= Addy Joaquín Coldwell =

Mexican politician

Addy Cecilia Joaquín Coldwell (born 24 August 1939) is a Mexican politician from Cozumel, Quintana Roo.

Her brother Pedro Joaquín Coldwell was governor of Quintana Roo from 1981 to 1987. During her brother's governorship she served as president of the DIF (Desarrollo Integral de la Familia) in Quintana Roo, then when her husband Edmundo Fernández was the mayor of Benito Juárez, Quintana Roo (the municipality that includes the resort city of Cancún), she served as municipal first lady and president of the DIF.

Joaquín Coldwell is a former member of the Institutional Revolutionary Party (PRI). She served in the Chamber of Deputies (representing Quintana Roo's 1st district from 1997 to 2000) and in the Senate (2000–2006, switching allegiance from the PRI to the PAN in 2005).

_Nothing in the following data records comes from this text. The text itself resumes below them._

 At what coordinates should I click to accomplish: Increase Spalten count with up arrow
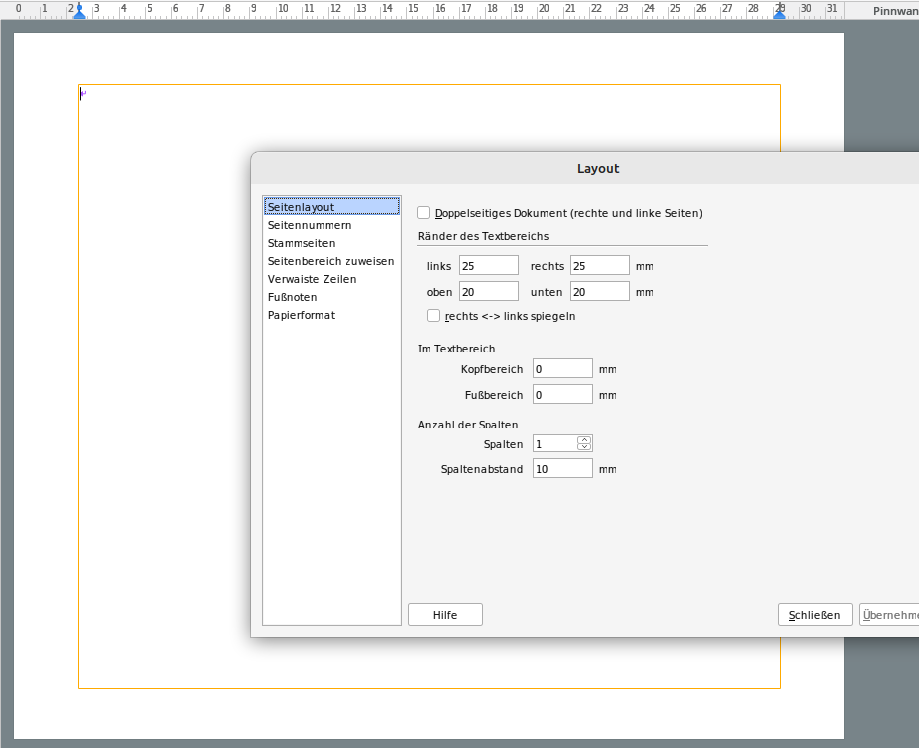[584, 439]
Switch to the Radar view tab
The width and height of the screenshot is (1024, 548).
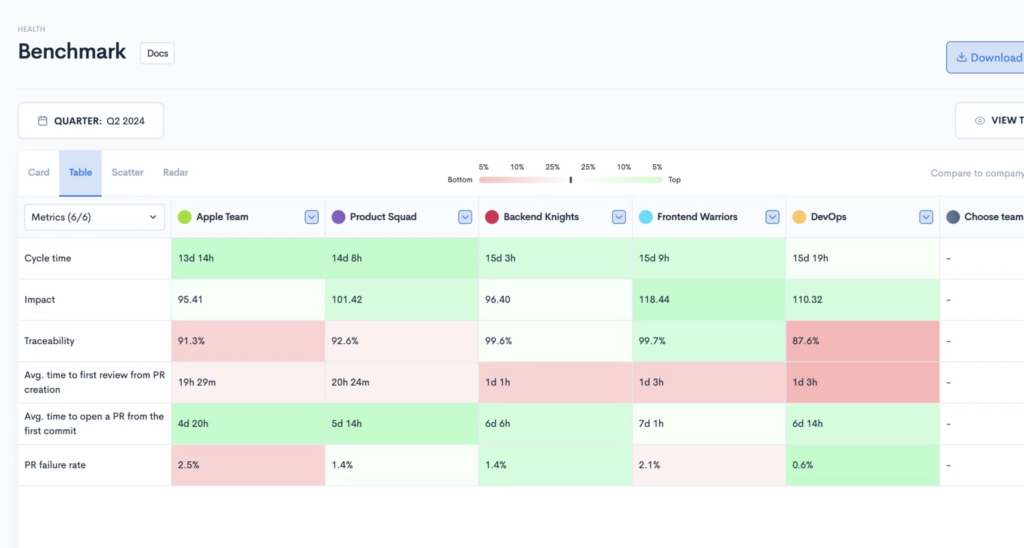click(x=175, y=172)
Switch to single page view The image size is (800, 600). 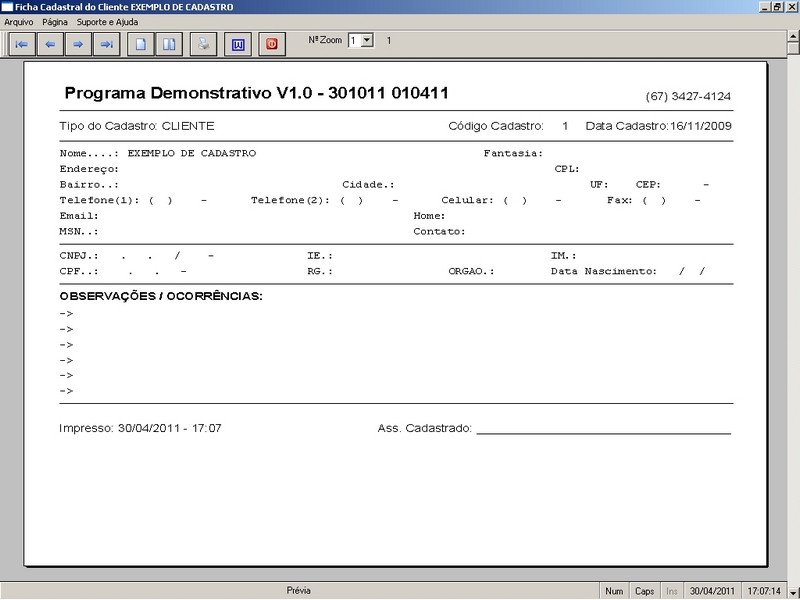tap(141, 44)
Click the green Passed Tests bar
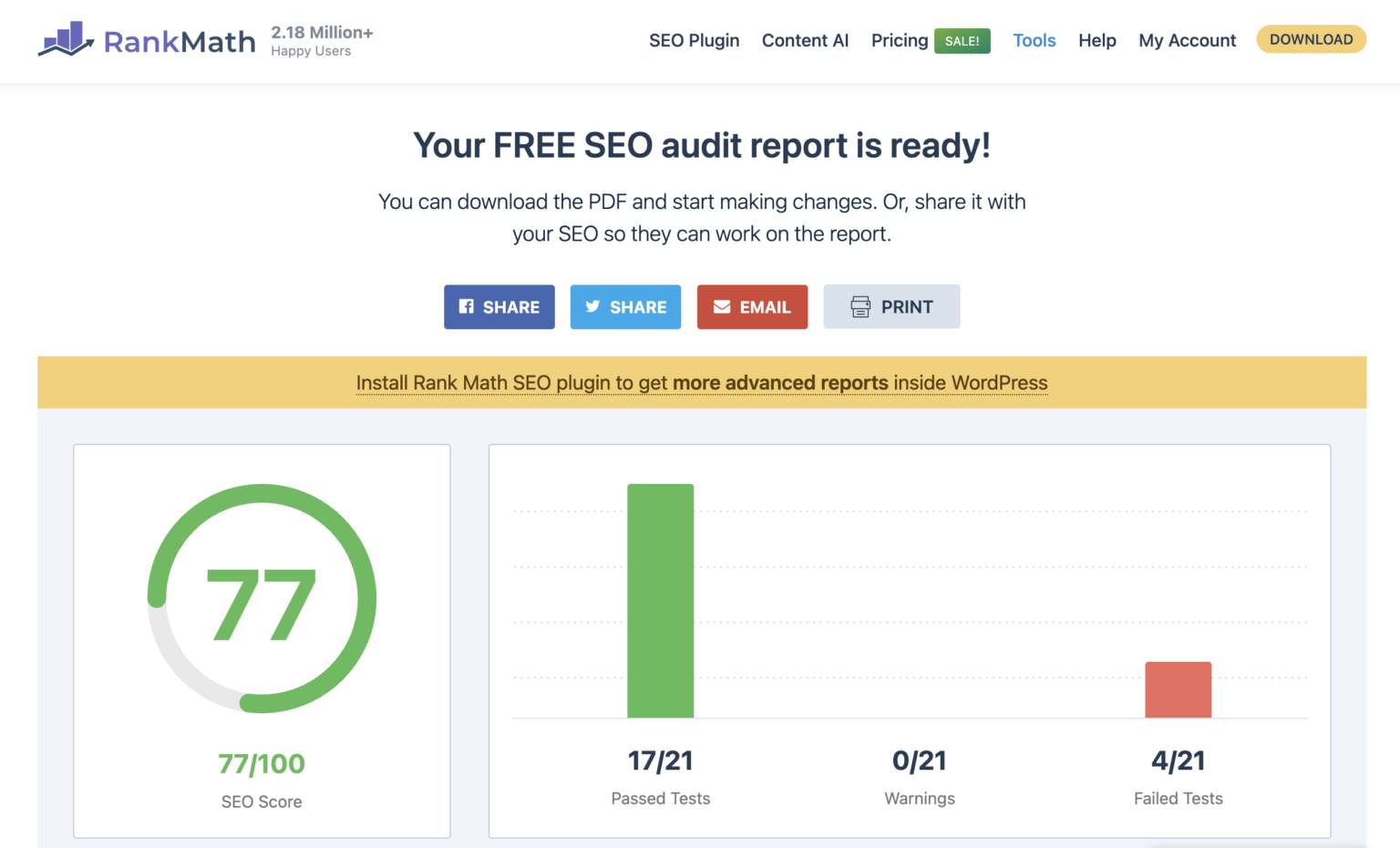Viewport: 1400px width, 848px height. pos(660,602)
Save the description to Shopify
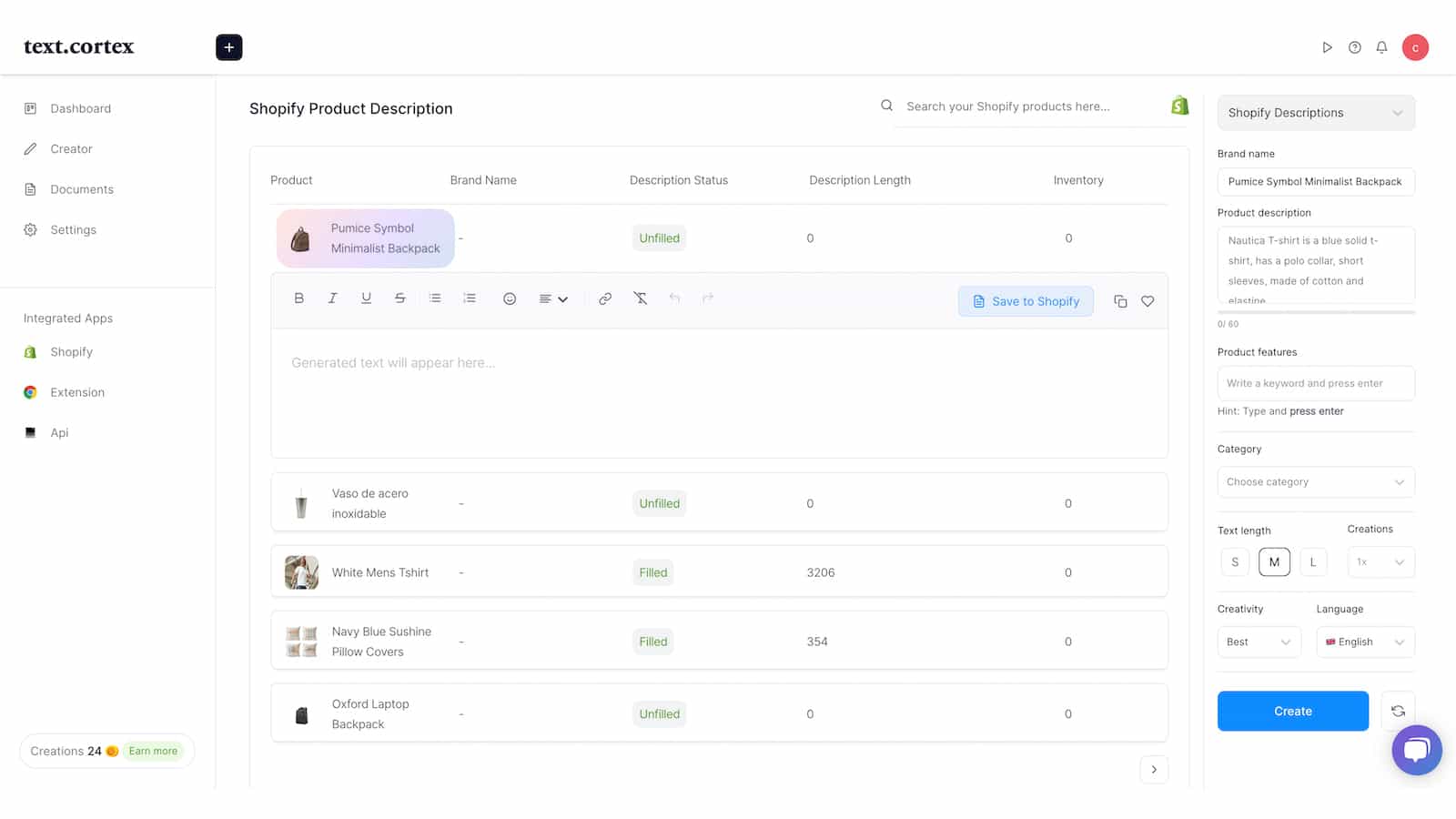This screenshot has height=819, width=1456. pos(1026,300)
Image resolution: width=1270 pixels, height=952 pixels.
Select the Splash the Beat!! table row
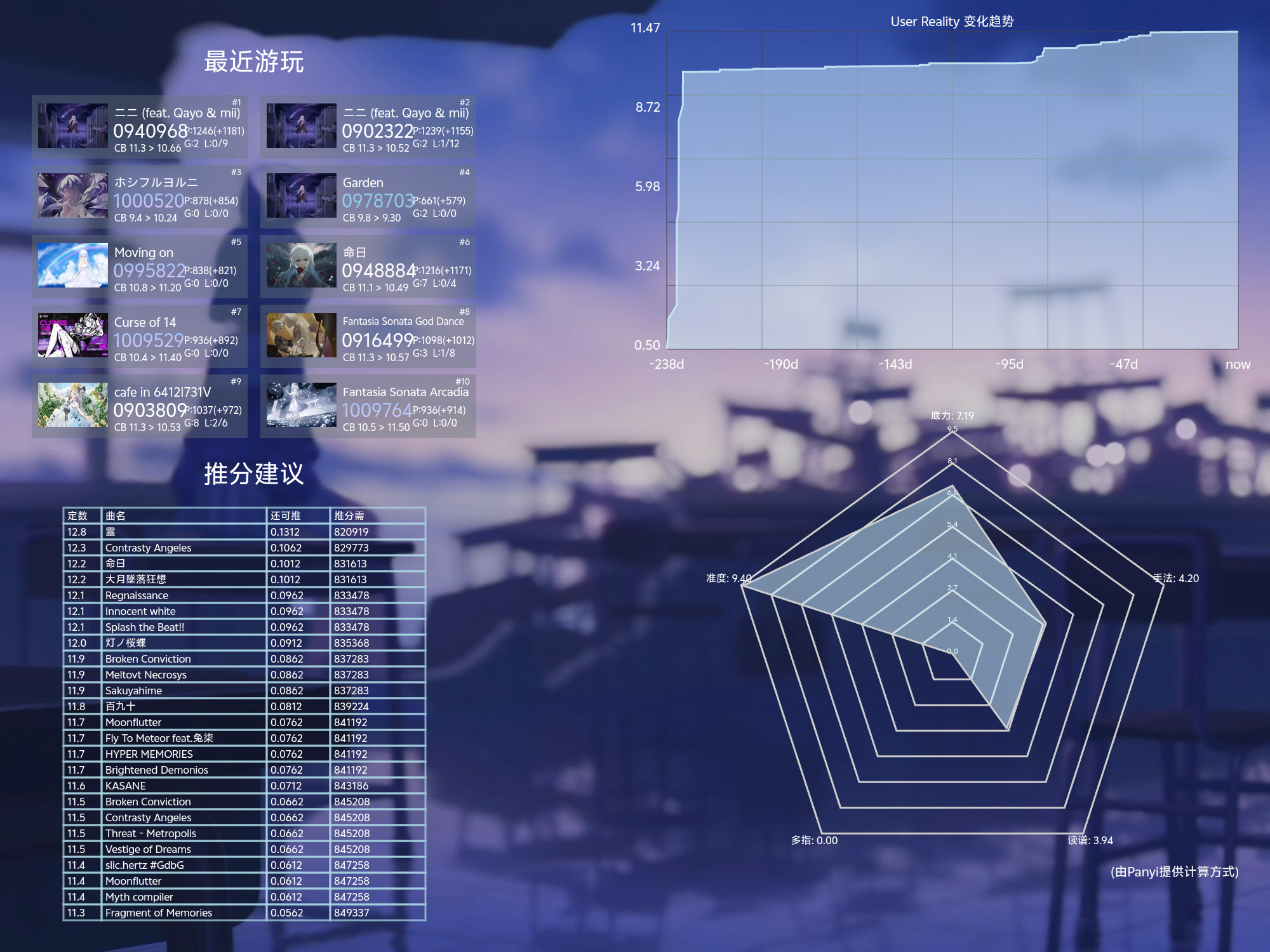(x=145, y=627)
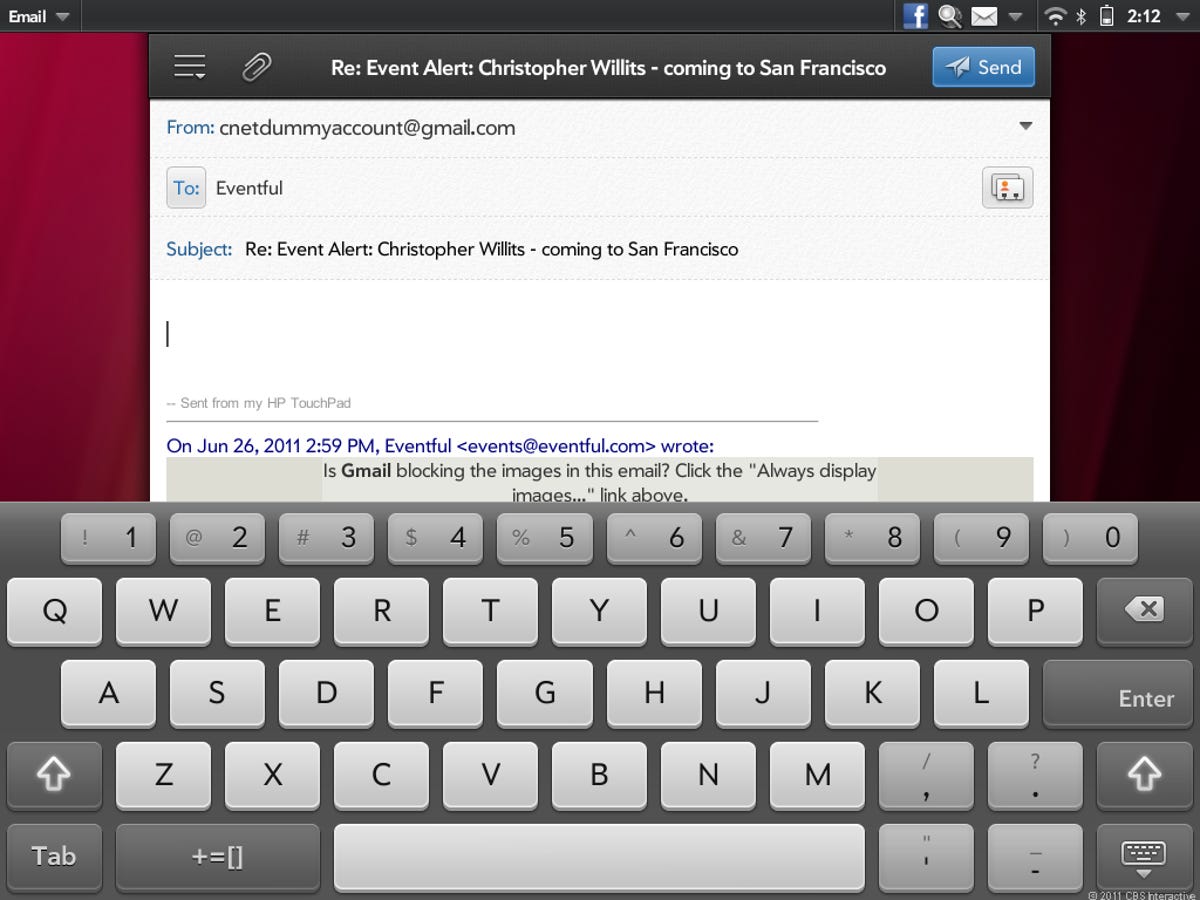Expand the From address dropdown
The height and width of the screenshot is (900, 1200).
1026,127
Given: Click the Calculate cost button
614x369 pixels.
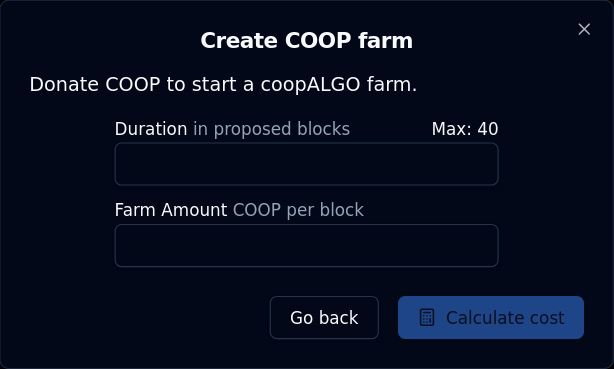Looking at the screenshot, I should pyautogui.click(x=491, y=317).
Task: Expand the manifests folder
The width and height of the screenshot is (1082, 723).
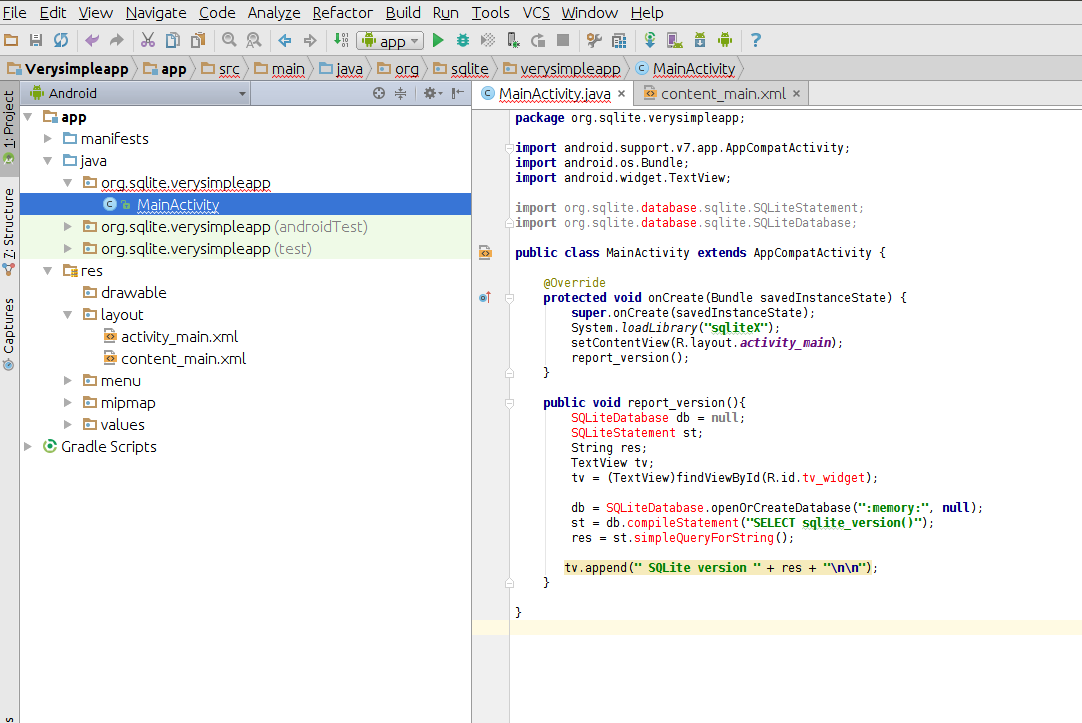Action: point(47,139)
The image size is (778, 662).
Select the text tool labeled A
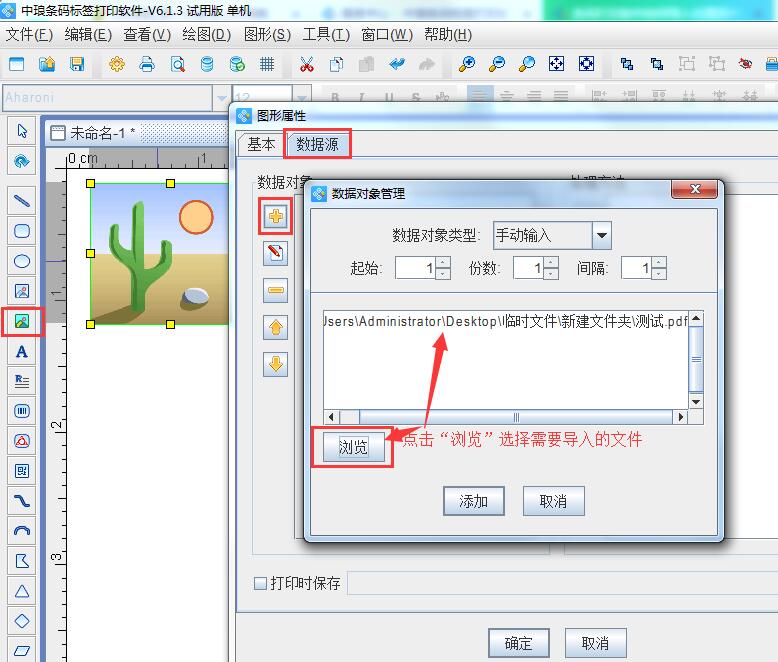[x=22, y=352]
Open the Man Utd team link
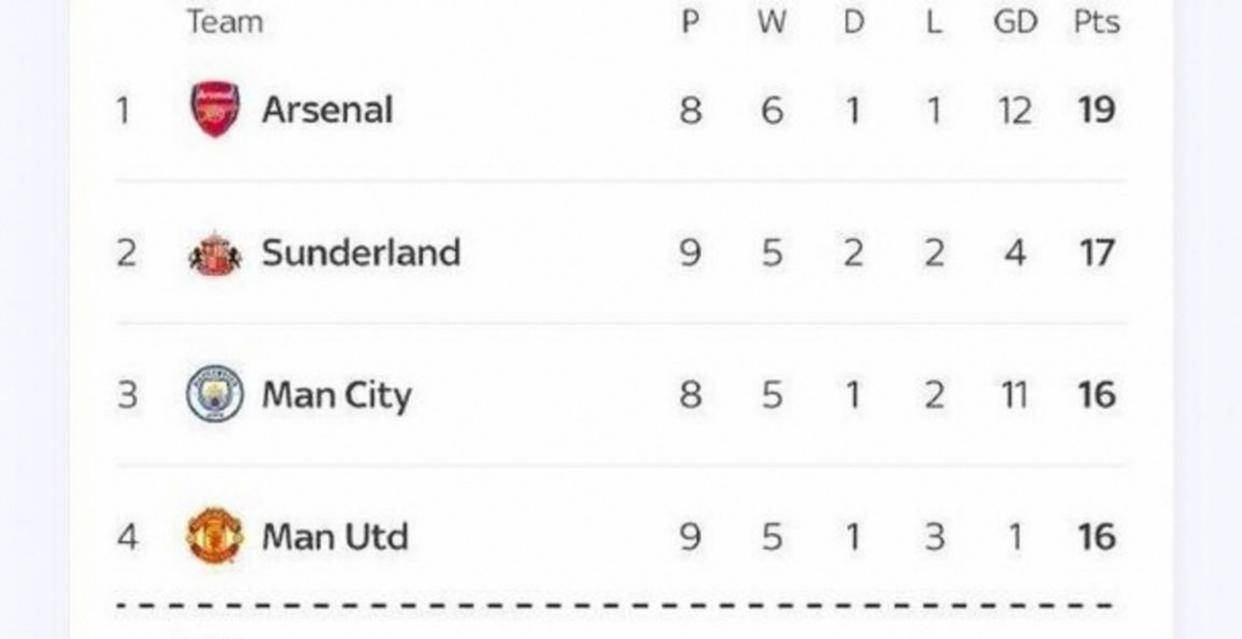This screenshot has width=1242, height=639. [x=335, y=538]
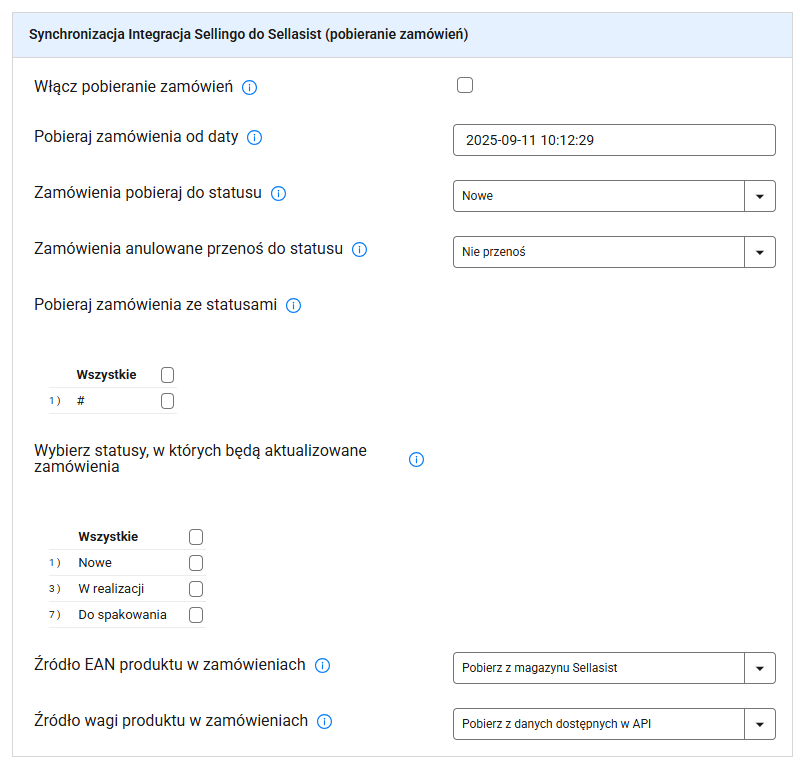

In 1998 she tried to obtain her party's candidacy for the governorship of Quintana Roo in the 1999 elections but lost against Joaquín Ernesto Hendricks Díaz. In 2004 after losing again the PRI candidacy for the 2005 elections she broke with the PRI and ran for the governorship as the candidate of the National Action Party (PAN) and Convergence. She lost to the PRI candidate Félix González Canto. In the general election of 2 July 2006, she was elected to the Chamber of Deputies for the PAN, representing the third electoral region via proportional representation.